* [ACTIVITY]: Extract each line from the entries below that has the string "label" in it.

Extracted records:
*** Begin section ***

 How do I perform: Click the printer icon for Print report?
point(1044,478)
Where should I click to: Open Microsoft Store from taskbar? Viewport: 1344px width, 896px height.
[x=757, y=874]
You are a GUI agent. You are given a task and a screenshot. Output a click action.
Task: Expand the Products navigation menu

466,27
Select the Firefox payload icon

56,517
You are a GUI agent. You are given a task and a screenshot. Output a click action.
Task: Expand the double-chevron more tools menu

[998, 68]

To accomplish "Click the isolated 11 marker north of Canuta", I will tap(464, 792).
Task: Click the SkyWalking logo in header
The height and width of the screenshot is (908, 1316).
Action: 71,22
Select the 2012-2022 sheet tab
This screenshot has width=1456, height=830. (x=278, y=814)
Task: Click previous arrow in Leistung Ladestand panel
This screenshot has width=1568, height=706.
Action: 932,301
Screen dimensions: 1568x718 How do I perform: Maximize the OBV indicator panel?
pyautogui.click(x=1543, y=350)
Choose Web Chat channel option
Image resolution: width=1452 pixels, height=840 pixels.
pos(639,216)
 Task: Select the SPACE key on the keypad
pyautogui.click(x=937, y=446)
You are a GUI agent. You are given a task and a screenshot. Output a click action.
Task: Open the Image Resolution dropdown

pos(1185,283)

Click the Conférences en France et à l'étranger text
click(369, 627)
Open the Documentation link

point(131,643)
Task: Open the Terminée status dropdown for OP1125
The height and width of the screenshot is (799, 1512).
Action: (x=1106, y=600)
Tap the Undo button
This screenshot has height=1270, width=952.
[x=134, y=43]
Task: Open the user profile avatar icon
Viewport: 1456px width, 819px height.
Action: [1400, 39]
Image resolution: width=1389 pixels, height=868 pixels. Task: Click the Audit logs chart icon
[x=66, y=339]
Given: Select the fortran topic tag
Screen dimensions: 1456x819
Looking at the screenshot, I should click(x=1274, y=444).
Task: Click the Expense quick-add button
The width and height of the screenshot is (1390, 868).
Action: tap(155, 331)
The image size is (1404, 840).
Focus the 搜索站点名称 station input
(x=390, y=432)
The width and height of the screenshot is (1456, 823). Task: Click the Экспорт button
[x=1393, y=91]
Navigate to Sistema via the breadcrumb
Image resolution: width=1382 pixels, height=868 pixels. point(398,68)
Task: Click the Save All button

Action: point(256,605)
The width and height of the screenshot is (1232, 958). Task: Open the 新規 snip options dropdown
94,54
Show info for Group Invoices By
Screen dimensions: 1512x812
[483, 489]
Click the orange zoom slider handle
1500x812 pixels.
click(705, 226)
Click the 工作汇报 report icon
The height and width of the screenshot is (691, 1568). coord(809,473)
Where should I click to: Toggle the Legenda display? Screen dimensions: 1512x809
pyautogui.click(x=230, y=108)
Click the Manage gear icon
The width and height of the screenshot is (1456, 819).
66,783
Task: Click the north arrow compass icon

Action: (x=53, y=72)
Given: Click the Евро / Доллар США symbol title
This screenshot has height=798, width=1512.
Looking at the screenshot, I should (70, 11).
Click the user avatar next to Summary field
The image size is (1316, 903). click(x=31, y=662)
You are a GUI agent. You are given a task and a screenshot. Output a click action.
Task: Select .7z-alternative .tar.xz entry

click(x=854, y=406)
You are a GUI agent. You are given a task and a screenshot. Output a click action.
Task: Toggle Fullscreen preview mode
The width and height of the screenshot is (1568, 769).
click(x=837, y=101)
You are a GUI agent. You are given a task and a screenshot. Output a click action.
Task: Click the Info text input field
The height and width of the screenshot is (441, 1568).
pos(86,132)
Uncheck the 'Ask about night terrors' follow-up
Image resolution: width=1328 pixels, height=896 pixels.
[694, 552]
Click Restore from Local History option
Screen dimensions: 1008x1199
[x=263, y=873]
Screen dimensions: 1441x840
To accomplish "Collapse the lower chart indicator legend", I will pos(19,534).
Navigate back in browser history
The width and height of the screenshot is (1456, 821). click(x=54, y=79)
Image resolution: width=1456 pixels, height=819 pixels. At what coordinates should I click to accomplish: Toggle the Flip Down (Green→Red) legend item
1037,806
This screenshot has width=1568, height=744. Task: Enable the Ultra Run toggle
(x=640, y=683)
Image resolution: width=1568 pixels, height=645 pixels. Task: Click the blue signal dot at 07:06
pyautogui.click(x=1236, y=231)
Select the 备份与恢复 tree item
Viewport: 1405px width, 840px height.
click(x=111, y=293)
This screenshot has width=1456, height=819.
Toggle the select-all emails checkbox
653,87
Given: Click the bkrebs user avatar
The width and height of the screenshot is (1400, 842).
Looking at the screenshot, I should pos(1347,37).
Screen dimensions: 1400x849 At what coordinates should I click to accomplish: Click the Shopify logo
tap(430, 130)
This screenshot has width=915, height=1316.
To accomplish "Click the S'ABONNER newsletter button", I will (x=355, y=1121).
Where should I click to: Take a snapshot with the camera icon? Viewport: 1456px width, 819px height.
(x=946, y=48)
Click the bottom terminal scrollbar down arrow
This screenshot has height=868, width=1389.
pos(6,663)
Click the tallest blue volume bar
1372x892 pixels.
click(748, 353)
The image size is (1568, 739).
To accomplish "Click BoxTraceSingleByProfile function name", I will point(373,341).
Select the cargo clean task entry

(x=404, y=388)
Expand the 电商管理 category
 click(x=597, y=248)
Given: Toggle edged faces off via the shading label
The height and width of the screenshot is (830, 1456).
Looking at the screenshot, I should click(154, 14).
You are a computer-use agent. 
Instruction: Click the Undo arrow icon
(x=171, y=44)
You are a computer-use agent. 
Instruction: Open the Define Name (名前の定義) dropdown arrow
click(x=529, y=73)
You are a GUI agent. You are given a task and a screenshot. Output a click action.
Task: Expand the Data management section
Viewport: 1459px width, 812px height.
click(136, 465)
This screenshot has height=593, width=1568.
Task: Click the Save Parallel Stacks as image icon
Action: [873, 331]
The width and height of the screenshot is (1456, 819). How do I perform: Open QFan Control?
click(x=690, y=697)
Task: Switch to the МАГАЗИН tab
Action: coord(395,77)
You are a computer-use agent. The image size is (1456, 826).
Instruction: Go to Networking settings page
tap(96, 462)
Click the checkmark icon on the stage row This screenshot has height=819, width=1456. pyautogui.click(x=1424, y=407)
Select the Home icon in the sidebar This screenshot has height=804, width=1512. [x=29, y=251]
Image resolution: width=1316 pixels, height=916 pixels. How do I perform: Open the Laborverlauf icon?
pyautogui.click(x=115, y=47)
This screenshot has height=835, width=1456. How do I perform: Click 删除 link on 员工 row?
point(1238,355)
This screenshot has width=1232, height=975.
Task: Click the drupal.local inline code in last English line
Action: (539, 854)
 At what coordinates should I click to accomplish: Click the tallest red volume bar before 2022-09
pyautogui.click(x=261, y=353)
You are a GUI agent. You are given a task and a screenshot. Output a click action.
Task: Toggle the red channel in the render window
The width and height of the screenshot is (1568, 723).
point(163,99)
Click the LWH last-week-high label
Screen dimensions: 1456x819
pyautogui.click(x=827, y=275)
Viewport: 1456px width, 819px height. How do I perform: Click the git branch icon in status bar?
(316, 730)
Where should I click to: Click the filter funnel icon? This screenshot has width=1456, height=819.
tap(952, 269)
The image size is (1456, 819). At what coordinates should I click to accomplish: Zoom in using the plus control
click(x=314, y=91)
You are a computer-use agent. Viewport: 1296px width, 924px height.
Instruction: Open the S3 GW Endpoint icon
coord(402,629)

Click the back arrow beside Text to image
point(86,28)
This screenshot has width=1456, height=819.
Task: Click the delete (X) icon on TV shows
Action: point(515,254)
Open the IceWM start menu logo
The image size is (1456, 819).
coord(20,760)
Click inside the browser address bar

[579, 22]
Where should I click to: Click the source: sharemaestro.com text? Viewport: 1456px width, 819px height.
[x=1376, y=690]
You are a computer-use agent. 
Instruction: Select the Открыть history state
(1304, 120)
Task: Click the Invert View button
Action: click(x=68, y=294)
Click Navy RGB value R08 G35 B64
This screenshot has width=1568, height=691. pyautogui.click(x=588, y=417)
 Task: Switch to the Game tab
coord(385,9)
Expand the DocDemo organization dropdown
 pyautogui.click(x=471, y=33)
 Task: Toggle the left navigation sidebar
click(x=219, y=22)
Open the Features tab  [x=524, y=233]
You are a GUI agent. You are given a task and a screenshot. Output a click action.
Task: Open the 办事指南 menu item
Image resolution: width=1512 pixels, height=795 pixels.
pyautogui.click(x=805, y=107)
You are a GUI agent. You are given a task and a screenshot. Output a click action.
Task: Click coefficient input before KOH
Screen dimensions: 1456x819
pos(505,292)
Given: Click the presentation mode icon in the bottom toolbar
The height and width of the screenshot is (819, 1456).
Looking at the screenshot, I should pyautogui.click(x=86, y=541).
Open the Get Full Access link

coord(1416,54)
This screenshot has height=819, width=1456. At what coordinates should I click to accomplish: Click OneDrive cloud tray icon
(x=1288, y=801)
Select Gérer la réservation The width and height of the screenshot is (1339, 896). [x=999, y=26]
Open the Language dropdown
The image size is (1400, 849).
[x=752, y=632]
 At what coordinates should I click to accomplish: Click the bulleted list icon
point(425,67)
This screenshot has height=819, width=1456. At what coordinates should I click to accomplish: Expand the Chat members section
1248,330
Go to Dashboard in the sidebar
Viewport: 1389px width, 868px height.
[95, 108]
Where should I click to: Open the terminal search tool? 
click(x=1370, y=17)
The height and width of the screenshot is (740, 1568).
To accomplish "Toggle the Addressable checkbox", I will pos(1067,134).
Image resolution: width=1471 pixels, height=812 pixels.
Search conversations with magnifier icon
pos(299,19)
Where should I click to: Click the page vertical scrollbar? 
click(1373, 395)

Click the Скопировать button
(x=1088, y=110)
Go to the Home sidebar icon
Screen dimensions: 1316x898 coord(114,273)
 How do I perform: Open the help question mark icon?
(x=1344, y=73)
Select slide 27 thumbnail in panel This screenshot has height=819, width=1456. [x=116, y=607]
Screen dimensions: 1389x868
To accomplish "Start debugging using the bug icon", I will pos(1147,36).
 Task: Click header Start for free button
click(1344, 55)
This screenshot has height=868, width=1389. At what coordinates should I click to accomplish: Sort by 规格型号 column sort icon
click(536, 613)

*** End section ***

* [EXERCISE SOLUTION]:
Given: Toggle edged faces off via the shading label
Click the LWH last-week-high label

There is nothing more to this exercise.